Even as the world is in the grip of the coronavirus pandemic, the US and China are locked in an escalating race to control the technologies of the future. This new environment has inspired a philosophy I have described as “techno-nationalism”: mercantilist-like policies, such as export controls, that link a nation’s tech innovation and enterprises directly to its economic prosperity, national security, and social stability.

While governments are trying to lock down technology, tech multinationals are looking for ways to sidestep onerous export controls and restrictions to continue selling to key customers such as Huawei.
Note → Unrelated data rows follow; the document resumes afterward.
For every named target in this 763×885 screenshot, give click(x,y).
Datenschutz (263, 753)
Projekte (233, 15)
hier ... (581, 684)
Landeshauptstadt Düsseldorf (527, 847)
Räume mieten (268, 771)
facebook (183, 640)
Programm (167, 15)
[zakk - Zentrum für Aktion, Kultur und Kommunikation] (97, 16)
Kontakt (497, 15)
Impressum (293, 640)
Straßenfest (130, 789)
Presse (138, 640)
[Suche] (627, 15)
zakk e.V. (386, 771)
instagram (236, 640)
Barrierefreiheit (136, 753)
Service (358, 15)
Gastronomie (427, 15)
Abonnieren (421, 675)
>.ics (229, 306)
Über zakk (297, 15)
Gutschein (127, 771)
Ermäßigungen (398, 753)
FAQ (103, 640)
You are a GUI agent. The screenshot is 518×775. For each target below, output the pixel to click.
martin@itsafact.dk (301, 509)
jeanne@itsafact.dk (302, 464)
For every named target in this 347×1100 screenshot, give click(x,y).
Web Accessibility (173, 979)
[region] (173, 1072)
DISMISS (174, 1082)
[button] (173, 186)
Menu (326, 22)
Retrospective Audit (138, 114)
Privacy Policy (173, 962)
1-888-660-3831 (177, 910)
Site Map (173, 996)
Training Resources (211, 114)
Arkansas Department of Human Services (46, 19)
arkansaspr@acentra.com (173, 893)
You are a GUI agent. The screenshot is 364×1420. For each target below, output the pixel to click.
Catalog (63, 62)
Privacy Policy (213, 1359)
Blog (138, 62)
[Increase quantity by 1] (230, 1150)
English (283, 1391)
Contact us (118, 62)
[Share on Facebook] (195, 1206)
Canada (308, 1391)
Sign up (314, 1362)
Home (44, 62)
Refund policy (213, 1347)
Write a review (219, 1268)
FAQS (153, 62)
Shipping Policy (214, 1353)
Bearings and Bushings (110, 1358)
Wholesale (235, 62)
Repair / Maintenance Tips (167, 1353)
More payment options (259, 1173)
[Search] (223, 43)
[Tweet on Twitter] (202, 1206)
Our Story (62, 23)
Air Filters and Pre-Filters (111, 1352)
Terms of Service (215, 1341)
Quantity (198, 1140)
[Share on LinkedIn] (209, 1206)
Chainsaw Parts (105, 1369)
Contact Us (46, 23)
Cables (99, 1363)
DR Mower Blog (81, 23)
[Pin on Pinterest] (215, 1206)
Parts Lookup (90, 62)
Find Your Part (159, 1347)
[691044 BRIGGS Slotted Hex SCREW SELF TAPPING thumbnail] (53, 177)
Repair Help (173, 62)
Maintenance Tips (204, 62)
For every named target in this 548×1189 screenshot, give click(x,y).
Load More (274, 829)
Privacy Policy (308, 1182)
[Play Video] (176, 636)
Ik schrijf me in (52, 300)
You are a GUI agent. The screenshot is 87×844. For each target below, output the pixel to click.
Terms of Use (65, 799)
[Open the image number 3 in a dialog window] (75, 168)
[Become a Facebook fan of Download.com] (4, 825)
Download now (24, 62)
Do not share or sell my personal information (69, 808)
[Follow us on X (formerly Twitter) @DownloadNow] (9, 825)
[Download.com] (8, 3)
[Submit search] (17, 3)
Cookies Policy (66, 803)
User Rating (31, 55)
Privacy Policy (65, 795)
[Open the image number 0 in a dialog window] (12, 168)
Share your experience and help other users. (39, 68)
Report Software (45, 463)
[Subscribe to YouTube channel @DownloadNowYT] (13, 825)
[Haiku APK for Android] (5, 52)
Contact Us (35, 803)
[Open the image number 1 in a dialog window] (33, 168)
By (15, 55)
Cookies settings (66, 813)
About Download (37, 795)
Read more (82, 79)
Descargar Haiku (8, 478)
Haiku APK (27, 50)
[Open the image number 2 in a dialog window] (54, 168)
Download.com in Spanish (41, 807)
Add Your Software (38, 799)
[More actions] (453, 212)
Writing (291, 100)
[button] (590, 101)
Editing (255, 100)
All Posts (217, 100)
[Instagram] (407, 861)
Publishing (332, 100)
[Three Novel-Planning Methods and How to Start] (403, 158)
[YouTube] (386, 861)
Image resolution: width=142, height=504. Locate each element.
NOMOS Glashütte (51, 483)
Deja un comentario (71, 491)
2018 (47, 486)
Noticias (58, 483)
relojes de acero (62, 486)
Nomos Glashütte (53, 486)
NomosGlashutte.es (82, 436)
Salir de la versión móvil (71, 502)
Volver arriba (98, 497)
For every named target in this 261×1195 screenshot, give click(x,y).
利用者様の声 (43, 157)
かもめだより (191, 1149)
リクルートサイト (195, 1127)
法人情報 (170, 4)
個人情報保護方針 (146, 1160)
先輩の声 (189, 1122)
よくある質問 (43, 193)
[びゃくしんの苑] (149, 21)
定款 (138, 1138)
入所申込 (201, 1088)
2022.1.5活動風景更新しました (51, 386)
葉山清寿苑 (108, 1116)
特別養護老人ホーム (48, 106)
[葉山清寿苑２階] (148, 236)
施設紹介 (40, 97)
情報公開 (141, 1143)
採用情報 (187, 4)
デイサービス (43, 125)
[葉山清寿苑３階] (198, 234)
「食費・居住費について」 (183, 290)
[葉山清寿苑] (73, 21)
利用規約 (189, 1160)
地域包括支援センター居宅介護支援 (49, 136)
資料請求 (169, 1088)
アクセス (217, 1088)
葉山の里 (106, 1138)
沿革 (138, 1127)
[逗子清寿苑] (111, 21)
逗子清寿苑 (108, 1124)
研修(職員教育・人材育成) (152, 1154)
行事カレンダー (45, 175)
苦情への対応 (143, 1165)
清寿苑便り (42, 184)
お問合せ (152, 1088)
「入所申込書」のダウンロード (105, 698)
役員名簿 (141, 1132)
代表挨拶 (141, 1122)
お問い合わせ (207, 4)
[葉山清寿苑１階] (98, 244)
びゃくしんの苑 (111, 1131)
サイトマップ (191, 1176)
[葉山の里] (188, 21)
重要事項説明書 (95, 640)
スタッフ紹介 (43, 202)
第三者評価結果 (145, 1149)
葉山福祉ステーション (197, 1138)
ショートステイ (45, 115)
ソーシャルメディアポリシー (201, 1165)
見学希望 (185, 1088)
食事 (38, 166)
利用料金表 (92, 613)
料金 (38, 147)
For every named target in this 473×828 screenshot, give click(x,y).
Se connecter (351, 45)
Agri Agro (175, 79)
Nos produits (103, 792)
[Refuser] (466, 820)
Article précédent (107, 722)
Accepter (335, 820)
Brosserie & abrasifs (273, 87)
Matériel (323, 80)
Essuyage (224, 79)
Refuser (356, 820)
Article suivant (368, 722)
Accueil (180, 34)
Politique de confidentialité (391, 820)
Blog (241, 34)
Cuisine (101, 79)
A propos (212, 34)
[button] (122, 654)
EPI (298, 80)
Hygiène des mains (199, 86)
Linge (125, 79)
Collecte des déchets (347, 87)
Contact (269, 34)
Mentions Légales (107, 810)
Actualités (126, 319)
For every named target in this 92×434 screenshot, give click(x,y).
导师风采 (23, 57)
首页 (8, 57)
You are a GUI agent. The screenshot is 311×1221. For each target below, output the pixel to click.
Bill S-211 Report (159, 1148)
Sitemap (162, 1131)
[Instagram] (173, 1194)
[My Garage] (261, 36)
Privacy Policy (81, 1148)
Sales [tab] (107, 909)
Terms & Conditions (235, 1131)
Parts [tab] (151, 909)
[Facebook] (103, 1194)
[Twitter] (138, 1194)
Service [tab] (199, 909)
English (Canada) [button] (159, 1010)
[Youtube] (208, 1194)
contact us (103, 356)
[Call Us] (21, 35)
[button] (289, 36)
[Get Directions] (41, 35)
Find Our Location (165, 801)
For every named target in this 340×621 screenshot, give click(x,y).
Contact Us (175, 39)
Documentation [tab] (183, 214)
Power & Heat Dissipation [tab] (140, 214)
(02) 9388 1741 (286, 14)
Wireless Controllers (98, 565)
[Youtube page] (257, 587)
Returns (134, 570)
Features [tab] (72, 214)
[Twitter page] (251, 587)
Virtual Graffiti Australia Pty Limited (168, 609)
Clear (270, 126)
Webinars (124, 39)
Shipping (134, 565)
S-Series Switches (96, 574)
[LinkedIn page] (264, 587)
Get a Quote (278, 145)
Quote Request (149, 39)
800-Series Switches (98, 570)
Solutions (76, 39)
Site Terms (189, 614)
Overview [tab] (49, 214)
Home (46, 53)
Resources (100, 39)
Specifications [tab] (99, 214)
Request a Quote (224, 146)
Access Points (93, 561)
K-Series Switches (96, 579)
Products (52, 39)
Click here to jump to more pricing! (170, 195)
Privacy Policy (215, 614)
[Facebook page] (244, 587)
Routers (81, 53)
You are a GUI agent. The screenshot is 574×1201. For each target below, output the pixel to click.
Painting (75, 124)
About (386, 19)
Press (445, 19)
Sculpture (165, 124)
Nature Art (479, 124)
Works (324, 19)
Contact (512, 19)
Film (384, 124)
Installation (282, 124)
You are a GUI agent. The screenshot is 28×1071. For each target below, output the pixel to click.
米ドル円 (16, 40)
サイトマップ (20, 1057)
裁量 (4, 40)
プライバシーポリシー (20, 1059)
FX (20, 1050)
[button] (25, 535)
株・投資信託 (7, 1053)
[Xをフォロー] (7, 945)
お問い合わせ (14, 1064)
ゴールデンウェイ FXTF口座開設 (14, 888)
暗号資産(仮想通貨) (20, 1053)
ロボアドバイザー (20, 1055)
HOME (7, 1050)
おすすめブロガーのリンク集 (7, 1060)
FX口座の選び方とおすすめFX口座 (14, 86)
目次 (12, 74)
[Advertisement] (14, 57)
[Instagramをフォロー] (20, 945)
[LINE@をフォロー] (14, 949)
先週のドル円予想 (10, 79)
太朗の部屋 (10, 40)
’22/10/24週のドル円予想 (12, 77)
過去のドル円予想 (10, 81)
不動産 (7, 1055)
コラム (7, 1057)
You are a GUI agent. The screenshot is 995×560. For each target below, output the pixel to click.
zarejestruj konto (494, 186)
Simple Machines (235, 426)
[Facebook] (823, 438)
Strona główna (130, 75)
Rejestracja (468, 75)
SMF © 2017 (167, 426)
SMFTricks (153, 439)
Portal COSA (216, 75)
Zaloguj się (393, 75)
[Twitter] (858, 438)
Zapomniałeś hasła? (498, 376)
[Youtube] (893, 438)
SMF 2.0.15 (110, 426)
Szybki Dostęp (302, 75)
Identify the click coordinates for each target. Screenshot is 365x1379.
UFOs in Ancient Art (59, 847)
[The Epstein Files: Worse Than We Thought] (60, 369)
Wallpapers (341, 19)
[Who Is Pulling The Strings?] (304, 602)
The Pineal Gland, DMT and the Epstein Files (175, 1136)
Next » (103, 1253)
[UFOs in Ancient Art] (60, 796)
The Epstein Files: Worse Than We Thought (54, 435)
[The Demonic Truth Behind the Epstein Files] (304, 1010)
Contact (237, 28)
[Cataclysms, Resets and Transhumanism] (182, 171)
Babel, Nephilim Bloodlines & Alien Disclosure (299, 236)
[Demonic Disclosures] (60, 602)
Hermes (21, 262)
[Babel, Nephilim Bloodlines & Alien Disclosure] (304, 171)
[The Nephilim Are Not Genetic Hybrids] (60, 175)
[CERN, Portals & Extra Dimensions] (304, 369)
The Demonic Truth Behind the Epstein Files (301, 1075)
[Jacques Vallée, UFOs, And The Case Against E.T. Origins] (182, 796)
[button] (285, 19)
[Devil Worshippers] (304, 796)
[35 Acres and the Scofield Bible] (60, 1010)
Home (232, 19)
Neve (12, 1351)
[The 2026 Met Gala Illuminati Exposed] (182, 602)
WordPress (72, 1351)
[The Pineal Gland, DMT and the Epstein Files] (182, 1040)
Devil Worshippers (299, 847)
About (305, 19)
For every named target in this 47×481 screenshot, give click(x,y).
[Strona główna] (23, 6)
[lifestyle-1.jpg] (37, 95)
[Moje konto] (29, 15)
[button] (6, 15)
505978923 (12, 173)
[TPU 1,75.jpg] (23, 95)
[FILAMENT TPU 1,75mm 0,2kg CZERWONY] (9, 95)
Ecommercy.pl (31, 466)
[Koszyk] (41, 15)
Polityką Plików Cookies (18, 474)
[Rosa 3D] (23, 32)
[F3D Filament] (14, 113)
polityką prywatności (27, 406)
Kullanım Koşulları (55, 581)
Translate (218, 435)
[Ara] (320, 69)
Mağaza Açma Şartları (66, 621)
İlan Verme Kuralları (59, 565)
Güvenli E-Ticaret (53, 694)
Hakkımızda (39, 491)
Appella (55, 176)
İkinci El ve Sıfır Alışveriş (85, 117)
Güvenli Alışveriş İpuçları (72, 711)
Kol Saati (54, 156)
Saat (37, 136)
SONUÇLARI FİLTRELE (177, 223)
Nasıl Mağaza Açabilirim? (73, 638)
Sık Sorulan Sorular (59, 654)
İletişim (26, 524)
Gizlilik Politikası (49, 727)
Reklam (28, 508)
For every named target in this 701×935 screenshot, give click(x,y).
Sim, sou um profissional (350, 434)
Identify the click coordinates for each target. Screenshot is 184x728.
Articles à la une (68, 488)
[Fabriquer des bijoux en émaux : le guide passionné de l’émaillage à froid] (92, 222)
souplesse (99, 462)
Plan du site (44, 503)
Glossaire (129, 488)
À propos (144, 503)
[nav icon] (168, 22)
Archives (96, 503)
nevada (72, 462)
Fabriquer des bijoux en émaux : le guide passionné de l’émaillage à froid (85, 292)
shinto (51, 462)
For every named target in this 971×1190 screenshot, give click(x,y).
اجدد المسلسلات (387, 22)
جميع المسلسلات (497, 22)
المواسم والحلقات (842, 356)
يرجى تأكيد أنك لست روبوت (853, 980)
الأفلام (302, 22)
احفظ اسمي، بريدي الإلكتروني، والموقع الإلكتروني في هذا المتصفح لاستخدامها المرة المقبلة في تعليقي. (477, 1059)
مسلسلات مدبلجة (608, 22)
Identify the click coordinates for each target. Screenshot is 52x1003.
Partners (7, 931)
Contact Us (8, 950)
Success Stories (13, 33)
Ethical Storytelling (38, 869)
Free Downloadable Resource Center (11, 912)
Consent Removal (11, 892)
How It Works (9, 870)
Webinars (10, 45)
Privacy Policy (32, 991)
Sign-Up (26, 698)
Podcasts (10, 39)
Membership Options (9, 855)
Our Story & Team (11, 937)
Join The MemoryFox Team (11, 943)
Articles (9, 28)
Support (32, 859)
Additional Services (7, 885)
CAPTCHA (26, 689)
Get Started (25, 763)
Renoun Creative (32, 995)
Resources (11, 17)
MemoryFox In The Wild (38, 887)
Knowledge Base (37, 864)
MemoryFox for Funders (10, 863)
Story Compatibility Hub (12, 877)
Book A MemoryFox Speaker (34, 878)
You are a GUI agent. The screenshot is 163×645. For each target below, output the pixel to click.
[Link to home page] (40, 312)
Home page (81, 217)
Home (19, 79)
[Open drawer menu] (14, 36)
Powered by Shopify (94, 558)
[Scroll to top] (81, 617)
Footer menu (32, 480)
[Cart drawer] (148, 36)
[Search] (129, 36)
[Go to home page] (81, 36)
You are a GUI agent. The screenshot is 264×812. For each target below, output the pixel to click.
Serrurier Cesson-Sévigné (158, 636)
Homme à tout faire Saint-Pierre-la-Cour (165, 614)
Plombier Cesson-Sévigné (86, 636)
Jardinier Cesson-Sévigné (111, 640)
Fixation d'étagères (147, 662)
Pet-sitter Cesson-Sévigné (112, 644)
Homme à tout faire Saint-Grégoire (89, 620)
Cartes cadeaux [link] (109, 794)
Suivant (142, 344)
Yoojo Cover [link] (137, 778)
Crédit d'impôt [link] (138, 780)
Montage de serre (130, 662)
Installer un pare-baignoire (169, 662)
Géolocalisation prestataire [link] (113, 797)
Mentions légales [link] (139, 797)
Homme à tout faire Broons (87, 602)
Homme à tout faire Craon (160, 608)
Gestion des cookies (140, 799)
As I document in a recent report published by the Hinrich Foundation, businesses are doing this by exploiting legal loopholes and restructuring global supply chains.

Alex Capri is Visiting Senior Fellow at the National University of Singapore, in the Business School. He writes extensively on trade, technology, and geopolitics.

Going forward, loopholes in existing export controls could prompt stricter measures from Washington, which will come at higher costs for tech companies and continue to disrupt global value chains (GVCs).

For US and other foreign companies, this means two things: first, the US government could close export control loopholes, in particular the so-called de minimis rule; second, the Feds are likely to increase pressure on key suppliers and governments to stop selling controlled technologies to Chinese companies.

Export controls’ impact on value chains

An export control is a regulation put in place to protect national security, promote foreign or domestic policy, and, in some instances, control the export of items in short supply. By itself, an export control is not an export ban, and does not mean that the product in question can never be exported.